I still wonder, though: how should we view the very real suffering and vulnerability of others?

JBK:  I think Wakefield’s implied answer is that we should approach the suffering of others with solidarity that empowers others to become as autonomous as they can be.  We should do this with an attitude of defiant amor fati – acceptance of fate, facing toward the next moment and what good we can do in it.  “Don’t cry – act.”  Don’t worry – be scrappy.

Here is where I begin to feel Wakefield’s repression of history.  The lament is a historical emotion, dreams are our histories bubbling up as they come into contact with the void, and bricolage – the makeshift making-do of anything – always draws on histories of making, repertoires of know-how and practice.  Language itself innovates only in the spaces between its historical remembering, reaching into possibilities thrown ahead by its ingrained history of sense.  It was Heidegger who made many of these points, among others!  I do not see how we can work through the present without drawing in the past, carefully.

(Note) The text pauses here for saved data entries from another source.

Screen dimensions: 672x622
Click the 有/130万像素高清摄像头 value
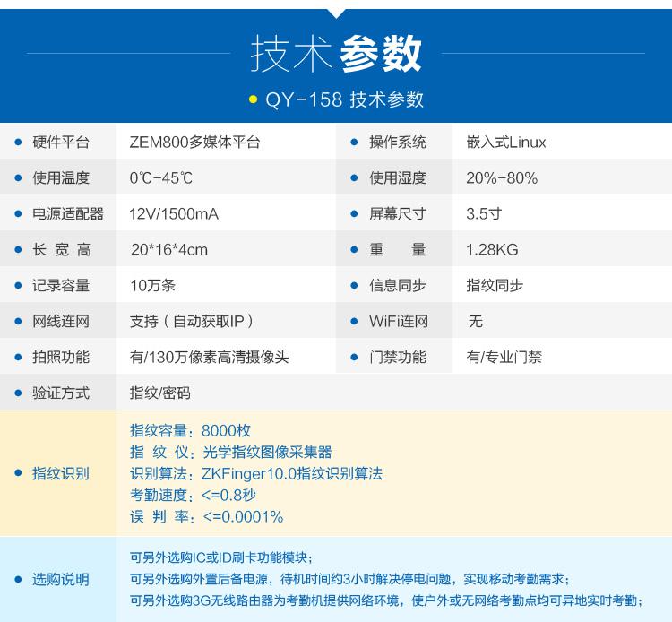tap(209, 358)
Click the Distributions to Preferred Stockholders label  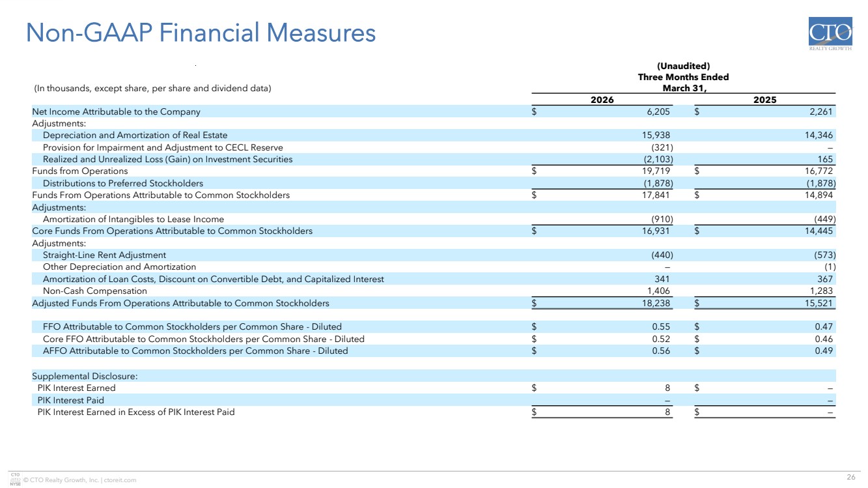pyautogui.click(x=122, y=184)
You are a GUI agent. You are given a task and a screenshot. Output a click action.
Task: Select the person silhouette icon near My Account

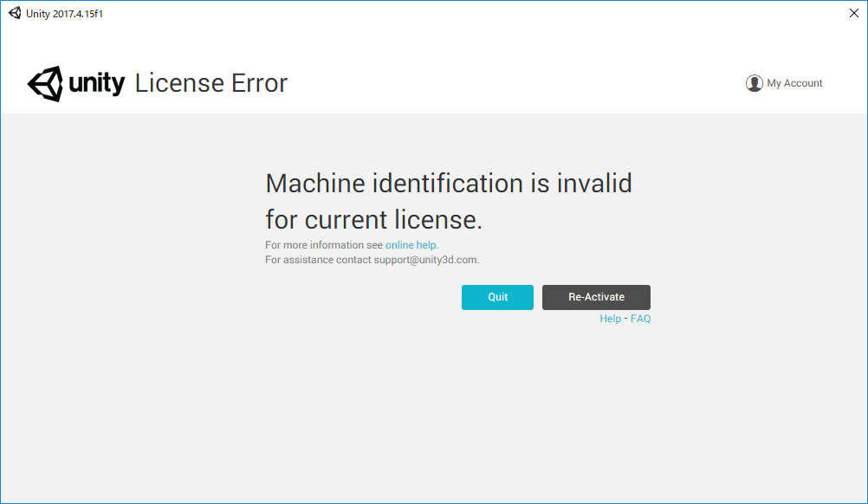(x=754, y=82)
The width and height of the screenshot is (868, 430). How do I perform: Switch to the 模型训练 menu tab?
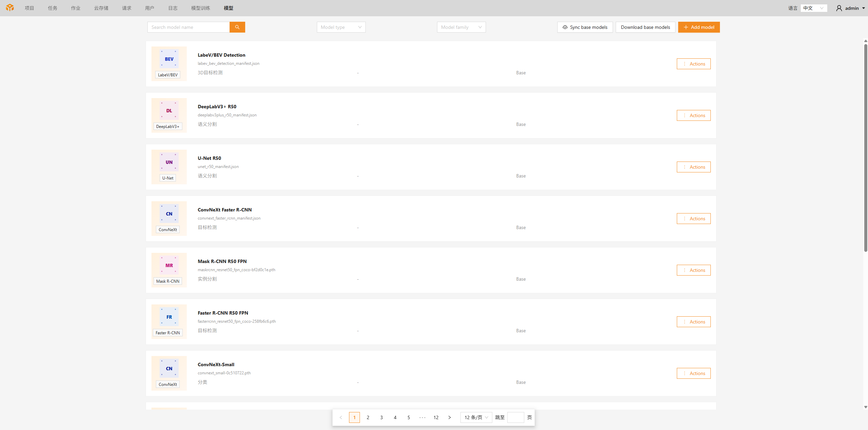click(200, 8)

What I see you pointing to is the missing soulfulness and practicality in Wakefield’s work.  Lost in the grief of our hearts, rituals, words well-worn, practices and histories of commiseration and healing all help us do justice to the lost.  In the chaos of a community coming apart, inherited symbols and meanings, tried and true and trusted means of making collective decisions, sensible orders of authority based on experience help us find the way through.Without turning to traditions, we are doomed in a different way.

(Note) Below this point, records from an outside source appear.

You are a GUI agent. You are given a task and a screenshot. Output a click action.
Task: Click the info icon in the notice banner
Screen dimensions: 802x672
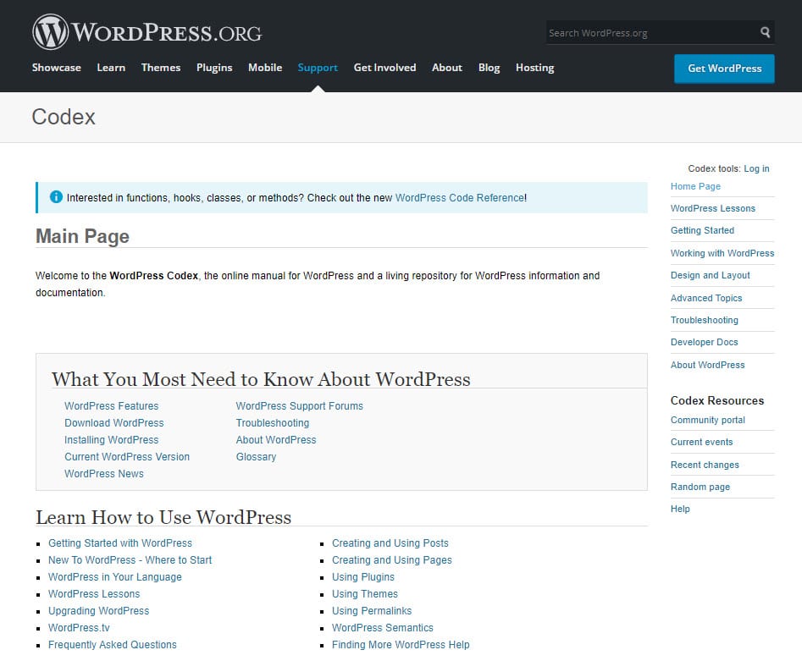tap(56, 196)
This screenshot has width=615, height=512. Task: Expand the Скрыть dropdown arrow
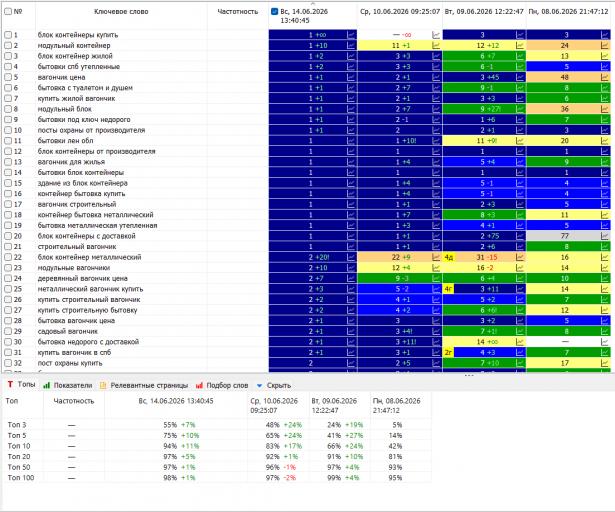coord(259,386)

KC: I found Wakefield’s belief in the potential of everyday people convincing.  Some sort of democratization seems necessary as trust in the cultural and political elite disintegrates today through the fissures in the Antarctic’s ice sheets: 

“The claims to governmental mastery of the world and human life are being washed away by rising seas and unprecedentedly powerful storms—as much as by Twitter feeds” (p. 30). 

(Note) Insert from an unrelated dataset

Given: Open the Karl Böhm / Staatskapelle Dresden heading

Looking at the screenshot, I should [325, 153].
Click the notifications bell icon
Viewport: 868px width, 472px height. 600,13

Blueprints from political and cultural institutions are less authoritative, just one option among many. We are now freed to find our own ways in the unknown. But we are not starting from scratch:

“[A]s we explore our own paths, the back and front loop offer a wealth of resources from which we can draw as suits us. This includes [the] Styrofoam [used for Old River Landing’s amphibious architecture] and includes philosophy. Maybe Foucault, great thinker of the 20th century, still helps us comprehend our now. Maybe not. In other cases, perhaps it is our own experience that leads to the best insights. There is no one way, no tools that are pure and clean. Nor others that are off-limits” (p. 129). 

Wakefield thinks we should draw on tools from the back and front loop – our context and our history, respectively – as though we are selecting goods from a shelf. But the relationship is not so one-sided: the tools that are available allow us to make sense of one way of things, but not others, and in so doing they constitute us. We can become more autonomous in our own constitutions through critical reflection about what makes sense to us and why, but this cannot achieve a complete severance from our circumstances, not least because we can only engage in critical reflection using more tools we gather or create from context and history.

Think about when Wakefield discusses infrastructures. Infrastructures define the most basic facts of our life; they constitute us too. But now that infrastructures are unable to shield us from threats – or becomes a threat itself! – we see how contingent and socially constructed our infrastructure is.  We realize that we can organize living differently.  For instance, when Wakefield discusses Open Source Ecology (OSE), which provides public information about machines that anyone can use to create their own civilization, OSE neither distances us from our circumstances nor holds us in the past; rather, it gives the power of infrastructure to ordinary people who, freed from corporate profiteering, can then choose their own ways of being and justify their choices to themselves.  At experimentation’s best, the process of justification is at least personally accountable, and it makes way for critical reflection on our ways of being.  Each experimenter is seen as having the capacity – and the right – for self-determination.